Your organization is set up on the Validation Gateway by ICP as part of onboarding. Once that’s done, you sign in to the portal with your email and password (with a one-time passcode if 2FA is enabled), and everything below is self-service.
Who can do what
The portal has two client roles:| Role | Can do |
|---|---|
| Org Root User | Full control of your organization: create/revoke API keys, register and manage devices, manage team members. |
| Org User | Read-only access: view keys, devices, methods, transactions, and analytics. |
What’s in the portal
Your organization owns these resources, each on its own screen:| Area | Screen | What it’s for |
|---|---|---|
| Overview | Summary | Verification analytics, method breakdown, KPIs. |
| Transactions | History of every verification (journey), with status and date filters. | |
| Operations | Methods | The verification methods enabled for your organization. |
| API Keys | Create and manage the credentials your SDK authenticates with. | |
| Devices | Register and manage the devices running the SDK. | |
| Finance | Balance & Metering | Wallet balance and per-method usage. |
| Access Control | Users | Manage your team members. |
Getting to SDK credentials
The one path every developer needs:Create an API key
Go to Operations → API Keys, create a key, and capture the key ID and key secret. The secret is shown once. See API keys.
Scope it to methods
Pick which of your organization’s enabled methods the key may call.
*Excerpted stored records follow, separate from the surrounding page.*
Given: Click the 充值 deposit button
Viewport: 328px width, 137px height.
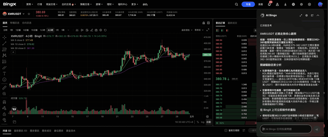Looking at the screenshot, I should click(248, 4).
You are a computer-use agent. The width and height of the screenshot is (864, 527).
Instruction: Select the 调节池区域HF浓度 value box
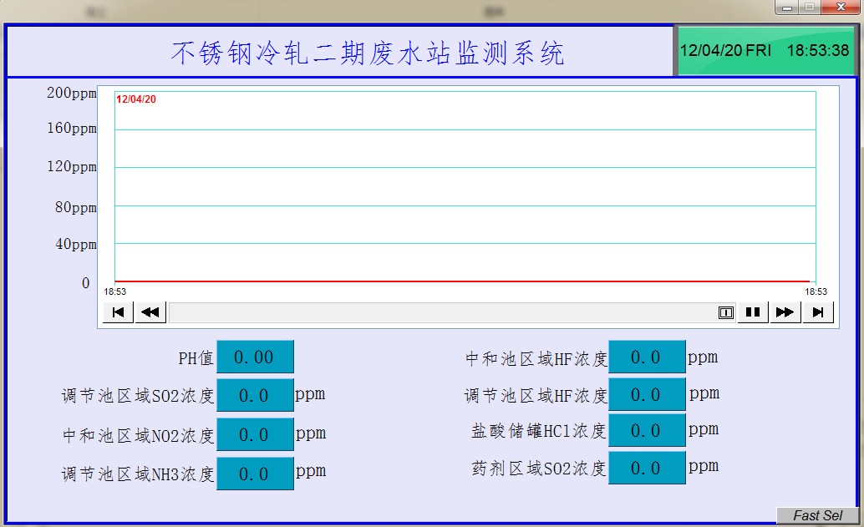(647, 394)
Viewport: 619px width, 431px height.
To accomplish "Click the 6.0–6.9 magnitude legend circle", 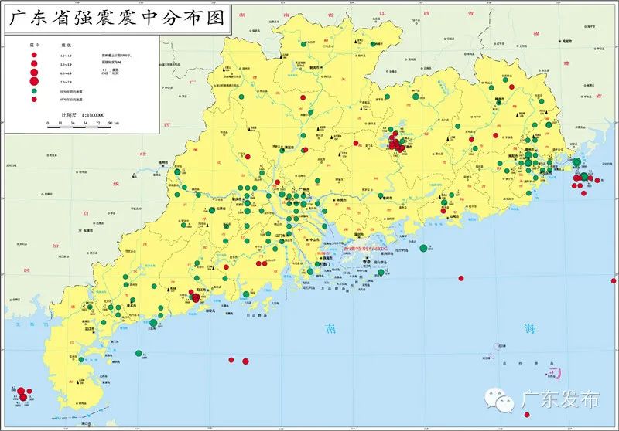I will (x=34, y=72).
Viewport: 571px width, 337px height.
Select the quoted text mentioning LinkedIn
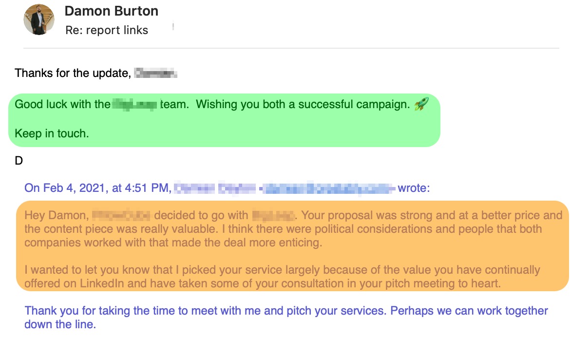(282, 277)
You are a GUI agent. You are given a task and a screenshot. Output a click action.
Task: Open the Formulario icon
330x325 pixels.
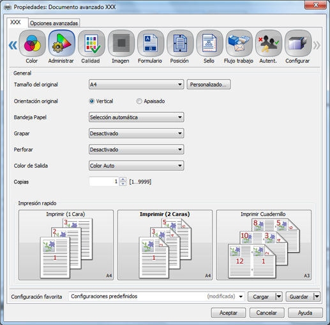point(151,43)
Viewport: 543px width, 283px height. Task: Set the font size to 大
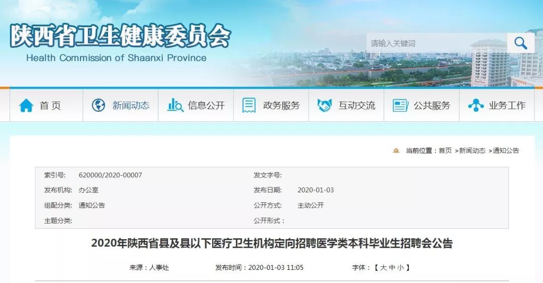click(x=383, y=268)
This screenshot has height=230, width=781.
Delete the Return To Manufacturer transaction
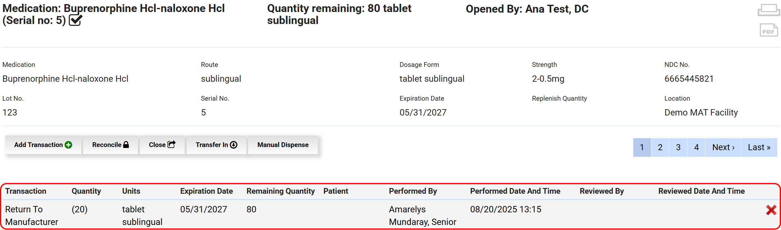771,210
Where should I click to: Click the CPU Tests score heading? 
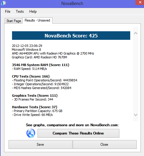pos(31,76)
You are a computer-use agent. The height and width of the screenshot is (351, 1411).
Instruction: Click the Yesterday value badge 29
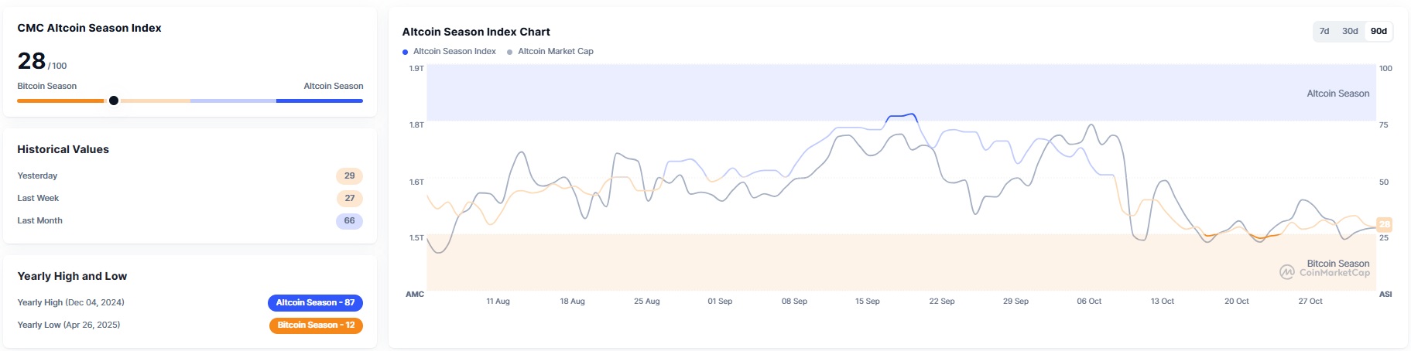point(349,176)
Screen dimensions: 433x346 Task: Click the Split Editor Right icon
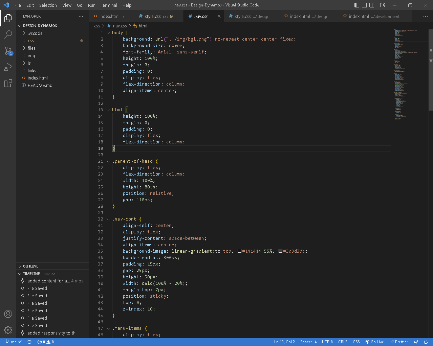click(x=417, y=16)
Wire it into your integration
Embed the key ID in the SDK and keep the secret in your backend’s secret manager — the SDK never receives it directly. See Authentication.
What you need before writing code
Base URL
The Validation Gateway API base URL for your environment.
API key ID
The non-secret identifier embedded in the SDK config.
API key secret
Stored in your backend’s secret manager; used only to sign JWTs.
Enabled methods
The verification methods available to your organization.